• Task prompt:
Every line below that mentions the word "Save" should be copied out.

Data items
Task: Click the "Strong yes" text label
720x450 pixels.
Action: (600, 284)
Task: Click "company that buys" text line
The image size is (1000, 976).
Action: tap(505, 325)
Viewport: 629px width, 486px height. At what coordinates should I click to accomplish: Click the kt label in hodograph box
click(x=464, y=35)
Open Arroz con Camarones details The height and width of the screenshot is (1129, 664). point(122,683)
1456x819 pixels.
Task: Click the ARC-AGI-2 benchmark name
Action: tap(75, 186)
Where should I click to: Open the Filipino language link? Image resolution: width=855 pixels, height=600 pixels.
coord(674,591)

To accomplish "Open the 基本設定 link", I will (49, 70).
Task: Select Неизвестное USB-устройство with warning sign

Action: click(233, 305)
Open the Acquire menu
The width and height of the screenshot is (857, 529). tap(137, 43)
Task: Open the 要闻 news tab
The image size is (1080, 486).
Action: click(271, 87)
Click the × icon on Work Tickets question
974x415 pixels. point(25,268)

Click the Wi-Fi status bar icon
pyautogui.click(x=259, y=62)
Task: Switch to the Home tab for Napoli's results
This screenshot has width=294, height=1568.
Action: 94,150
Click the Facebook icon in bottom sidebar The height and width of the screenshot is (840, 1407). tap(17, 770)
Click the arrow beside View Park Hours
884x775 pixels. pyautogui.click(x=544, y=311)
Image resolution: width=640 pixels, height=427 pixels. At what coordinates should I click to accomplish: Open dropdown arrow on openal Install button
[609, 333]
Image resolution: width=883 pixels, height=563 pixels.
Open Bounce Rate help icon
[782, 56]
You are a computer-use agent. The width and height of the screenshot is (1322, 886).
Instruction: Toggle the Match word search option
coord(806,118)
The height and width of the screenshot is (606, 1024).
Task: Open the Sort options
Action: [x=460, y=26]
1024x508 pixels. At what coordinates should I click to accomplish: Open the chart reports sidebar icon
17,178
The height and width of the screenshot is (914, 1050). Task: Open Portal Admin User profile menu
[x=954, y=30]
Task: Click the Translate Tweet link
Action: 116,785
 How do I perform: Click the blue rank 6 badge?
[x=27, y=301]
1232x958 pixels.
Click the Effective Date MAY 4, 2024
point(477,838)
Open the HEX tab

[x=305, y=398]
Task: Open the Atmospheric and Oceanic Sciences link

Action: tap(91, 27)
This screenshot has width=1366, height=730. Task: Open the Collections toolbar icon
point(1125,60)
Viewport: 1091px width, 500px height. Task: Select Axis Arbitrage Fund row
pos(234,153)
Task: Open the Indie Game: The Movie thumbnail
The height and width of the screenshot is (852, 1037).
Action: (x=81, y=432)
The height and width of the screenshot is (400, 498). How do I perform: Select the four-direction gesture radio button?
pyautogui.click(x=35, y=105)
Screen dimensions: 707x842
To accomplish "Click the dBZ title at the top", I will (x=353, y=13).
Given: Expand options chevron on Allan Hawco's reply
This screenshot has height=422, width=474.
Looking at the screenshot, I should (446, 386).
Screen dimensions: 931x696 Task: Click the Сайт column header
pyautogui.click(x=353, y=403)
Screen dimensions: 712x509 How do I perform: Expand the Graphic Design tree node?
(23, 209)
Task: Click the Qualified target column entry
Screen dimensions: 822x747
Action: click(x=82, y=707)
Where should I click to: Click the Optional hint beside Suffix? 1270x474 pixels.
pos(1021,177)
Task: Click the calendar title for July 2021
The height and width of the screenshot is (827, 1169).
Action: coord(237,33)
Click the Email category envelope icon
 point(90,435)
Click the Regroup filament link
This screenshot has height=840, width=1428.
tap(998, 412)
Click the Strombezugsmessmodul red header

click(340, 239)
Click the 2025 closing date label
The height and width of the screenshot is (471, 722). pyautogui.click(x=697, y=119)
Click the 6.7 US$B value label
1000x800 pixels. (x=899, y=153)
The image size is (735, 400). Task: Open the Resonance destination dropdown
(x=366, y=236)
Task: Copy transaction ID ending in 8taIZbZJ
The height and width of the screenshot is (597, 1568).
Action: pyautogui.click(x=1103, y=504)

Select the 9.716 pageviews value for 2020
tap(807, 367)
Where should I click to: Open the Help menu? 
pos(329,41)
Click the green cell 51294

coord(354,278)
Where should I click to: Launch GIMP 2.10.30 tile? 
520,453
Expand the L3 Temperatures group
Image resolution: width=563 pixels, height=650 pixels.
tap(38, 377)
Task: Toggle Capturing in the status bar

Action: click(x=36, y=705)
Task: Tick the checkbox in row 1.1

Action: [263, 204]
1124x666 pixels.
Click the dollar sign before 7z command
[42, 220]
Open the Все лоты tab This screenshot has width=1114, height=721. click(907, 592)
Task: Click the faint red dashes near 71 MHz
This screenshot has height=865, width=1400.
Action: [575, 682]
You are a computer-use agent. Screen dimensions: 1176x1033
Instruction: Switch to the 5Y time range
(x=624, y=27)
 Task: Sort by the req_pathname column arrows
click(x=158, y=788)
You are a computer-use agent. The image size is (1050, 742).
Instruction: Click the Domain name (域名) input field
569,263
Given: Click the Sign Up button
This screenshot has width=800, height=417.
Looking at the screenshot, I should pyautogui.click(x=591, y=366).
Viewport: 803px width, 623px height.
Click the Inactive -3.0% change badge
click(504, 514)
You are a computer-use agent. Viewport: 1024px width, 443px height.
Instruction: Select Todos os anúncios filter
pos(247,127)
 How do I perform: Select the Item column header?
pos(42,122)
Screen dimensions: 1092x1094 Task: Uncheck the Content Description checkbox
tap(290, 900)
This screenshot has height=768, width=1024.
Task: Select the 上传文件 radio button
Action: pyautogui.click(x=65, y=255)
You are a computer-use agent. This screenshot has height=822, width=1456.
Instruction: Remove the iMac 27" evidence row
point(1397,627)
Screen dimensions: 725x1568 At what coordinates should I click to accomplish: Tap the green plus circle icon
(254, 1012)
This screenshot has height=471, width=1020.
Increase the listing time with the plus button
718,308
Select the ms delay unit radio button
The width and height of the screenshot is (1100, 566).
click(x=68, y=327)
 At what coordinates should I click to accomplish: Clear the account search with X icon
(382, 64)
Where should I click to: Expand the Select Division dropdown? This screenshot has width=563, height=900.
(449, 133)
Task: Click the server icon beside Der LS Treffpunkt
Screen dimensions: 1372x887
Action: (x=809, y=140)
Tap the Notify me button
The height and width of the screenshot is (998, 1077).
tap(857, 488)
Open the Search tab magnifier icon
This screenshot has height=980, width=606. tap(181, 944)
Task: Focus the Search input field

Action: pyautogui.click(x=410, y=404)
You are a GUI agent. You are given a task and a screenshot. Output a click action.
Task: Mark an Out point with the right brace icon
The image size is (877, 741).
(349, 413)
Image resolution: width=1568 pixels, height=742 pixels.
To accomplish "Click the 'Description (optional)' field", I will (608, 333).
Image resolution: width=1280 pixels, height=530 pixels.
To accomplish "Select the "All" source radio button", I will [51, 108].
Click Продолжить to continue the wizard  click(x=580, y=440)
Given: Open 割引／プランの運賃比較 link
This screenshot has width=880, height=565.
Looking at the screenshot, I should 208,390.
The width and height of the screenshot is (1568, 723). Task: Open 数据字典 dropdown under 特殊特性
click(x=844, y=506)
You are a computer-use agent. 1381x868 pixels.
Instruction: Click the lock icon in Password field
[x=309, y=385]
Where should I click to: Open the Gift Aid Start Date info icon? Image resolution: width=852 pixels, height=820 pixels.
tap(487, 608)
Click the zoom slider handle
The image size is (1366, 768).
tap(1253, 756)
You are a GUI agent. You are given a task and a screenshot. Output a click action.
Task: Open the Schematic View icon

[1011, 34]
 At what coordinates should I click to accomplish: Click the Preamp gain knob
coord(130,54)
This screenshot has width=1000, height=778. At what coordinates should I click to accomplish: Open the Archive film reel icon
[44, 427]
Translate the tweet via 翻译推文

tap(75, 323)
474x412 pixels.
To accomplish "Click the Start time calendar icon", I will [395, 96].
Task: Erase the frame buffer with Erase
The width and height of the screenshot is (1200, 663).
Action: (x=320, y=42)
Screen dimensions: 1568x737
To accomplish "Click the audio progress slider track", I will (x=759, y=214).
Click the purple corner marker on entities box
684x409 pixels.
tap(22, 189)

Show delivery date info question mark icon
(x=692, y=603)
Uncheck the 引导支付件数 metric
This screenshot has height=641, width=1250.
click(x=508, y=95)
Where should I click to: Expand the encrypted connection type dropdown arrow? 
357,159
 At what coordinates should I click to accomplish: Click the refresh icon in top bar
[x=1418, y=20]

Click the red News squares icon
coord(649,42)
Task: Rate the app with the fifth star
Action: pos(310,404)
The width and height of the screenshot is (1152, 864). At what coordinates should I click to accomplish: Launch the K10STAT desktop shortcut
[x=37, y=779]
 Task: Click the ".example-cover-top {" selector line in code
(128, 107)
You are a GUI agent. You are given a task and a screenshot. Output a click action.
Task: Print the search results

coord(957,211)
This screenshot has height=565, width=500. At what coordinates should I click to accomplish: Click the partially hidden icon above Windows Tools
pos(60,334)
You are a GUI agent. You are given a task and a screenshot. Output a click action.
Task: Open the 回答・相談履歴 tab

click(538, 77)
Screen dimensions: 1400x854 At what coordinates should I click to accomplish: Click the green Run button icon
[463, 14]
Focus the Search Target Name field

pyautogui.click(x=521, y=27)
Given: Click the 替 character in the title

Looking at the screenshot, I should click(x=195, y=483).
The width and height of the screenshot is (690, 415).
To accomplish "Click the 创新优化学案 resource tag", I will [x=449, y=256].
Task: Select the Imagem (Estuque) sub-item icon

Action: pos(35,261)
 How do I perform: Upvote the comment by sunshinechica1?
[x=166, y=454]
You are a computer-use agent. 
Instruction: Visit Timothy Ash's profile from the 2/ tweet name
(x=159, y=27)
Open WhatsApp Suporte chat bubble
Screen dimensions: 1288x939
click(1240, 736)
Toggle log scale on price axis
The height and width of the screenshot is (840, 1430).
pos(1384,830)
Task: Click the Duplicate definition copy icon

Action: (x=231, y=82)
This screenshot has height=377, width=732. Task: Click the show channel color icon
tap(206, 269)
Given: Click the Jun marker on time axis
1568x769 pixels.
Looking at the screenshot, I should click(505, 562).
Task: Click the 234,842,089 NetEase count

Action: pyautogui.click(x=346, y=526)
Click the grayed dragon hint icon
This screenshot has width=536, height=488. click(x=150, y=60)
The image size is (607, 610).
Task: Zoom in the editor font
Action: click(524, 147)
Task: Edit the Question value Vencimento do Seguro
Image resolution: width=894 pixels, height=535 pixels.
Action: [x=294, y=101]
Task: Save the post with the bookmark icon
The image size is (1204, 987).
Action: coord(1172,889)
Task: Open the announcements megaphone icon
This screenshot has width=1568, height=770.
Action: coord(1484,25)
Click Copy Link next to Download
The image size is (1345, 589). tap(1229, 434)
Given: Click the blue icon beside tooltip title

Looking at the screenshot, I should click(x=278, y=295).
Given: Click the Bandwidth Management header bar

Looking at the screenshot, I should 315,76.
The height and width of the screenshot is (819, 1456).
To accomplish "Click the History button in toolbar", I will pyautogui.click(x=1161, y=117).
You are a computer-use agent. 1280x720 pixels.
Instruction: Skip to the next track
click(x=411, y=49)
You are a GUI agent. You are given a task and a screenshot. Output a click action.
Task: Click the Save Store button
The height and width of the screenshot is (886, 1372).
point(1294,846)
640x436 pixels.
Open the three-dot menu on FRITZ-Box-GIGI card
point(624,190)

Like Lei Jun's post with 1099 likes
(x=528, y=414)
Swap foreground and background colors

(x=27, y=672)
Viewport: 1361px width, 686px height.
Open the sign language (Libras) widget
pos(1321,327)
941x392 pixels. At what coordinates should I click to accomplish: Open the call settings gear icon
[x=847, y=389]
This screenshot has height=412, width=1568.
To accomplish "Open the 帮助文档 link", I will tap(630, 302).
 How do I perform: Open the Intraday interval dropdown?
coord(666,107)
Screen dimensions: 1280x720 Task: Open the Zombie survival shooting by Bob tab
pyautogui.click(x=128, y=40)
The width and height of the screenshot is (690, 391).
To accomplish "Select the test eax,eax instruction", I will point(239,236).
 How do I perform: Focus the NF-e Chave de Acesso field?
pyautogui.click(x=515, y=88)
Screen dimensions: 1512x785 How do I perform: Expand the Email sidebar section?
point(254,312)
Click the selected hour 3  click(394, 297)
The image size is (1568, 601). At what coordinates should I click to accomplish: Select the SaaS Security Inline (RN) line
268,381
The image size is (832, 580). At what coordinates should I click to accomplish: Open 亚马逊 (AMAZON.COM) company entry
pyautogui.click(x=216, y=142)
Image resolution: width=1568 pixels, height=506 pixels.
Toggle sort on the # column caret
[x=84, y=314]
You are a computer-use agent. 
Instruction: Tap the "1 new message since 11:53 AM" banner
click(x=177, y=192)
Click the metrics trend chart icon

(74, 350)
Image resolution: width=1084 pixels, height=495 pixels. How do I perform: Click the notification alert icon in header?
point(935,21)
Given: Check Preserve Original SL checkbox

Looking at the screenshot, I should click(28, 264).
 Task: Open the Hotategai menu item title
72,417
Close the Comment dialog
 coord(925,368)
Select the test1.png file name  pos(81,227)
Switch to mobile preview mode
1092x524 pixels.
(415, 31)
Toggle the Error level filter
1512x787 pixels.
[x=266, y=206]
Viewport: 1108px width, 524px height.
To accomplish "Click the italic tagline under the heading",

• Result of this task:
Task: Save the post with the bookmark icon
Task: Click the Save Store button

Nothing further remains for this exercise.